Pre-pep discussion material: in-place equivalents to map and filter

Steve D'Aprano steve+python at pearwood.info
Thu Nov 3 13:00:39 EDT 2016


On Fri, 4 Nov 2016 01:05 am, Chris Angelico wrote:

> On Thu, Nov 3, 2016 at 7:29 PM, Steven D'Aprano
> <steve+comp.lang.python at pearwood.info> wrote:
>>> lst = map (lambda x: x*5, lst)
>>> lst = filter (lambda x: x%3 == 1, lst)
>>> And perform especially bad in CPython compared to a comprehension.
>>
>> I doubt that.
>>
> 
> It's entirely possible. A list comp involves one function call (zero
> in Py2), but map/lambda involves a function call per element in the
> list. Function calls have overhead.

I don't know why you think that list comps don't involve function calls.

Here's some timing results using 3.5 on my computer. For simplicity, so
folks can replicate the test themselves, here's the timing code:


from timeit import Timer
setup = """data = list(range(10000))
def func(x):  # simulate some calculation
    return {x+1: x**2}
"""
t1 = Timer('[func(a) for a in data]', setup=setup)
t2 = Timer('list(map(func, data))', setup=setup)



And here's the timing results on my machine:

py> min(t1.repeat(number=1000, repeat=7))  # list comp
18.2571472954005
py> min(t2.repeat(number=1000, repeat=7))  # map
18.157311914488673

So there's hardly any difference, but map() is about 0.5% faster in this
case.

Now, it is true that *if* you can write the list comprehension as a direct
calculation in an expression instead of a function call:

    [a+1 for a in data]

*and* compare it to map using a function call:

    map(lambda a: a+1, data)


then the overhead of the function call in map() may be significant. But the
extra cost is effectively just a multiplier. It isn't going to change
the "Big Oh" behaviour. Here's an example:

t3 = Timer('[a+1 for a in data]', setup=setup)
t4 = Timer('list(map(lambda a: a+1, data))', setup=setup)
extra = """from functools import partial
from operator import add
"""
t5 = Timer('list(map(partial(add, 1), data))', setup=setup+extra)

And the timing results:

py> min(t3.repeat(number=1000, repeat=7))  # list comp with expression
2.6977453008294106
py> min(t4.repeat(number=1000, repeat=7))  # map with function
4.280411267653108
py> min(t5.repeat(number=1000, repeat=7))  # map with partial
3.446241058409214

So map() here is less than a factor of two slower. I wouldn't call
that "especially bad" -- often times, a factor of two is not important.
What really hurts is O(N**2) performance, or worse.

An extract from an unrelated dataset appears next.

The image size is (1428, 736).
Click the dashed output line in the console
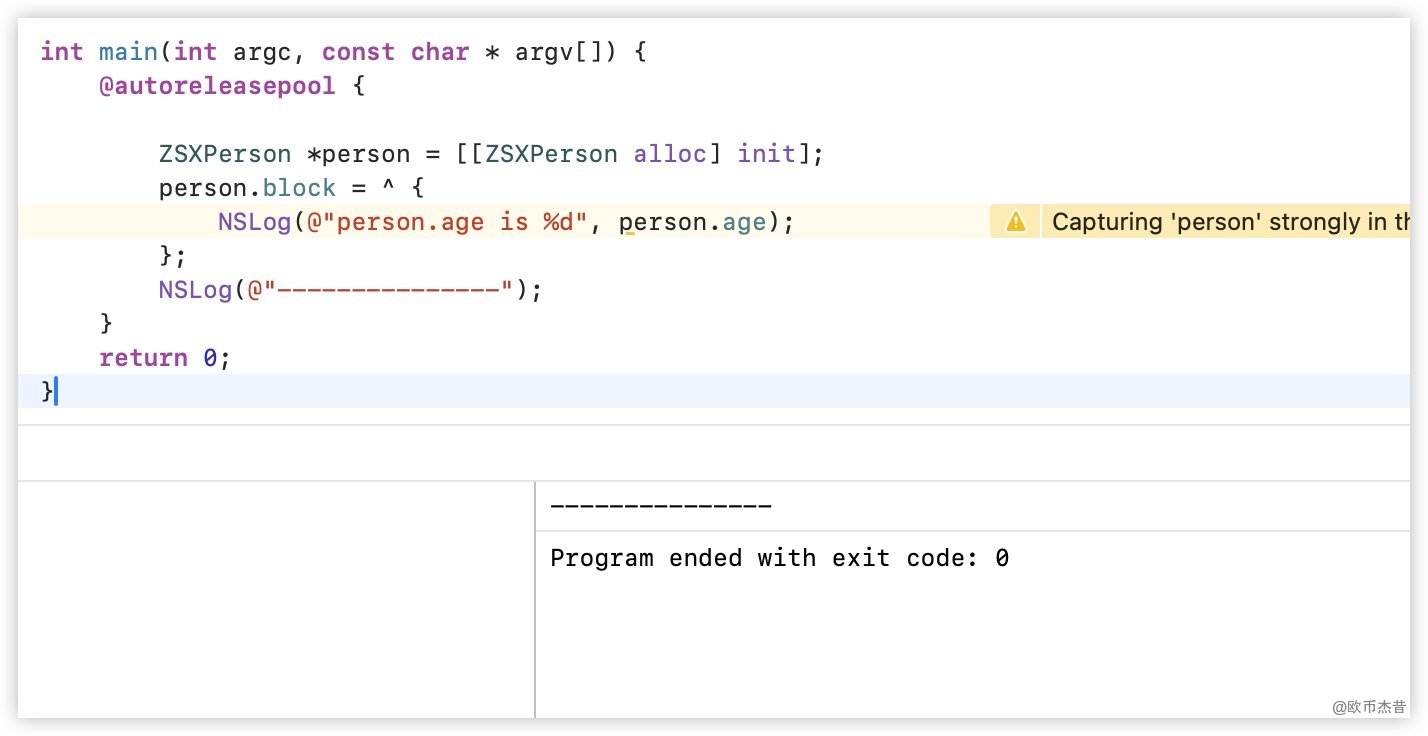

So at worst, map() is maybe half as fast as a list comprehension, and at
best, its perhaps a smidgen faster. I would expect around the same
performance, differing only by a small multiplicative factor: I wouldn't
expect one to be thousands or even tens of times slower that the other.



-- 
Steve
“Cheer up,” they said, “things could be worse.” So I cheered up, and sure
enough, things got worse.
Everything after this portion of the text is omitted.